§ TASK ITEM
The records below are to be retyped in full, without any alteration.

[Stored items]
-=-=-
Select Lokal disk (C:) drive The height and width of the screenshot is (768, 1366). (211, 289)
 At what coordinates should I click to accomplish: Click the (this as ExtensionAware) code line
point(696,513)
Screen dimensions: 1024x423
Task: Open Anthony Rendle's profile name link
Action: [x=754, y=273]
-=-=-
§ SOLVED PROBLEM
Select Lokal disk (C:) drive The height and width of the screenshot is (768, 1366). (211, 289)
 At what coordinates should I click to accomplish: Click the (this as ExtensionAware) code line
point(696,513)
Screen dimensions: 1024x423
Task: Open Anthony Rendle's profile name link
Action: [x=754, y=273]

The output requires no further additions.